Saved data entries
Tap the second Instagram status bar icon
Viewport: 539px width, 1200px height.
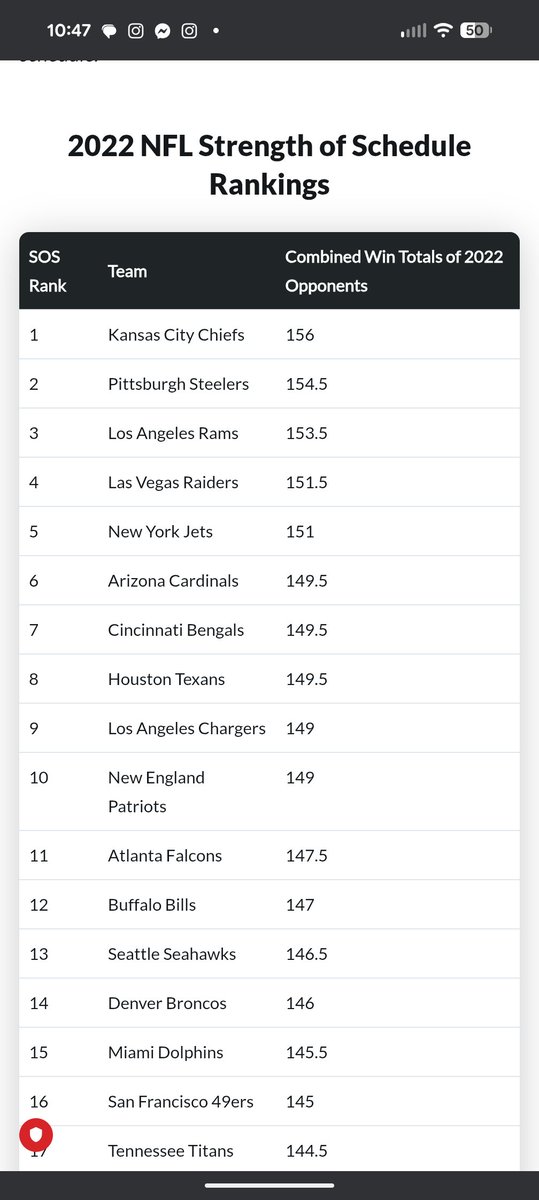click(189, 31)
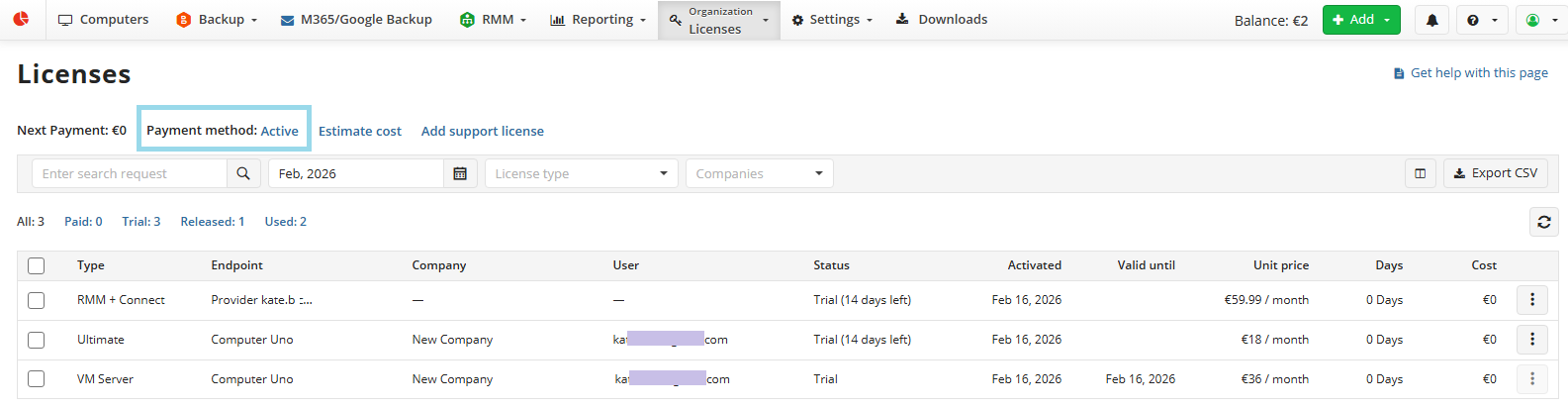1568x409 pixels.
Task: Toggle the select-all checkbox in table header
Action: pos(37,265)
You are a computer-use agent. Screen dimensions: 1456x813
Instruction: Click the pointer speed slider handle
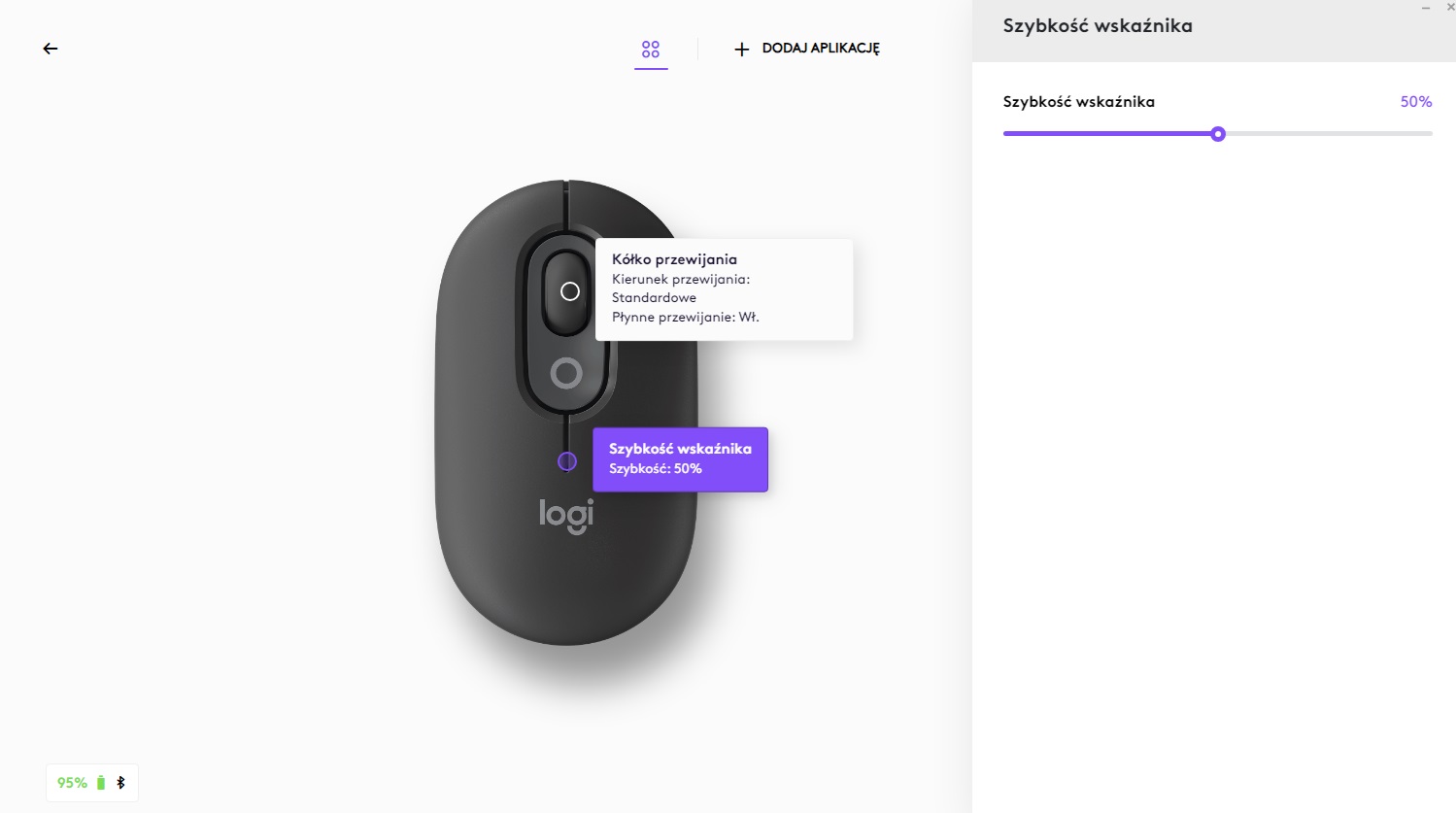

TASK INSTRUCTIONS
Final stretch of the data: repeat exactly each line from the one containing "You are a computer-use" through the last, and omit all pictures.

RESULT OF THE TASK
You are a computer-use agent. Screen dimensions: 1456x813
Instruction: Click the pointer speed slider handle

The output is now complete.